**APLIQUE A LEITURA:**
**1)** Altere o trecho do texto sobre horas extras e cansaço que vai de "Talvez digitar em" até "atenção a detalhes.", pondo "trabalho pesado" no lugar de "trabalho físico ou manual".
**2)** Responda com base no texto sobre horas extras e cansaço:
(a) Quantos anos de registros de trabalho o estudo analisou?
(b) Por quantas horas seguidas fica acordado quem acorda às 8h e fica de pé até 1h do dia seguinte?
(c) Que concentração de álcool é considerada o limite legal para dirigir na maioria dos países do mundo?
**3)** No texto sobre horas extras e cansaço, transforme em lista o parágrafo que começa com "Esse estudo não chega a dizer", mantendo os fatos principais.

**TEXTO DA PÁGINA:**
Um estudo que analisou 13 anos de registros de trabalho nos Estados Unidos descobriu que “trabalhar em empregos com horas extras estava associado a uma taxa de risco de lesões 61% maior em comparação com trabalhos sem hora extra”.
Esse estudo não chega a dizer que o cansaço é a principal causa do aumento de risco, mas há amplas evidências disso. Por exemplo, se você acordou às 8h e ficou de pé até 1h do dia seguinte (ou seja, ficou acordado por 17 horas seguidas), seu desempenho físico provavelmente será pior do que se você tivesse uma concentração de 0,05% de álcool no organismo. Essa é a média que um homem de 73 kg teria se tivesse bebido duas latas de 355ml de cerveja. É isso: você está “bêbado” de cansaço.
Se você permaneceu acordado até 5h, a disfunção seria parecida a ter 0,1% de álcool no sangue – 0,08% é considerado o limite legal para dirigir na maioria dos países do mundo (Lembrando que, no Brasil, a tolerância ao álcool é zero).
Portanto, um indivíduo que fica acordado a noite inteira terá seu desempenho físico (como o tempo de reação ou coordenação motora) tão prejudicado quanto se ele estivesse bêbado ao volante. E se você não poderia nem dirigir, é capaz de trabalhar com segurança e competência?
Talvez digitar em um computador não seja tão arriscado, mas isto é certamente algo importante a ser levado em conta se você faz um trabalho físico ou manual – ou se seu trabalho requer atenção a detalhes.
O chicote do algoritmo
E não são poucas as pessoas que ficam presas a um ciclo vicioso – elas dependem das horas extras para conseguir ter um rendimento que pague as contas. E ficam reféns de um sistema que as incentiva a trabalhar várias horas ou à noite se seus clientes vivem em outros fusos horários.

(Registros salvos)
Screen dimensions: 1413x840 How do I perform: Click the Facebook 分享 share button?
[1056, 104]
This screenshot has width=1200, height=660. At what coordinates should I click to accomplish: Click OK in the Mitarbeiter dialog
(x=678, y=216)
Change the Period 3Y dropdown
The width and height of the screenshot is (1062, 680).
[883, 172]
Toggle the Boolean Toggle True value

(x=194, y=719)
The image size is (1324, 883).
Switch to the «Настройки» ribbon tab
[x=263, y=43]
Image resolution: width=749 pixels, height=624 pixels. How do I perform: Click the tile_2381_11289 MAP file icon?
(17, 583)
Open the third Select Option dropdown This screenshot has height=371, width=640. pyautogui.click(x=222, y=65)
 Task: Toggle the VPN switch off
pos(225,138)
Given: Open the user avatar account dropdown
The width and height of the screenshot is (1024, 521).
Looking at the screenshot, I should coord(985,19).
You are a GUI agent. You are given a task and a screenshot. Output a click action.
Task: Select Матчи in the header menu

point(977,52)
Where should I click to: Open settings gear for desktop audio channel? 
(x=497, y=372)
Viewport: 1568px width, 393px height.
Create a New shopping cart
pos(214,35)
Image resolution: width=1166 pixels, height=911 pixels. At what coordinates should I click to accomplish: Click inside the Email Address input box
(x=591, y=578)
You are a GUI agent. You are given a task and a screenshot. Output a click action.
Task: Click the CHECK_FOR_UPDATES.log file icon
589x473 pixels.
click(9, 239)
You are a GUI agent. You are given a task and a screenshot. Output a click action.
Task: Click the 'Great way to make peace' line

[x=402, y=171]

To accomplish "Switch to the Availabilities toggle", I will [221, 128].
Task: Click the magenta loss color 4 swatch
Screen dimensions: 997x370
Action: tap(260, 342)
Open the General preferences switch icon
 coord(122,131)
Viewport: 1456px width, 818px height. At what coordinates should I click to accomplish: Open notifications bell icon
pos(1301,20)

**TAREFAS RESOLVIDAS:**
**1)**
Talvez digitar em um computador não seja tão arriscado, mas isto é certamente algo importante a ser levado em conta se você faz um trabalho pesado – ou se seu trabalho requer atenção a detalhes.

**2)**
(a) 13 anos.
(b) 17 horas.
(c) 0,08%.

**3)**
- O estudo não diz que o cansaço é a principal causa do aumento de risco, mas há amplas evidências disso.
- Quem acorda às 8h e fica de pé até 1h do dia seguinte passa 17 horas seguidas acordado.
- Nesse caso, o desempenho físico provavelmente será pior do que com 0,05% de álcool no organismo.
- Essa é a média de um homem de 73 kg que bebeu duas latas de 355ml de cerveja.
- Ou seja, a pessoa fica "bêbada" de cansaço.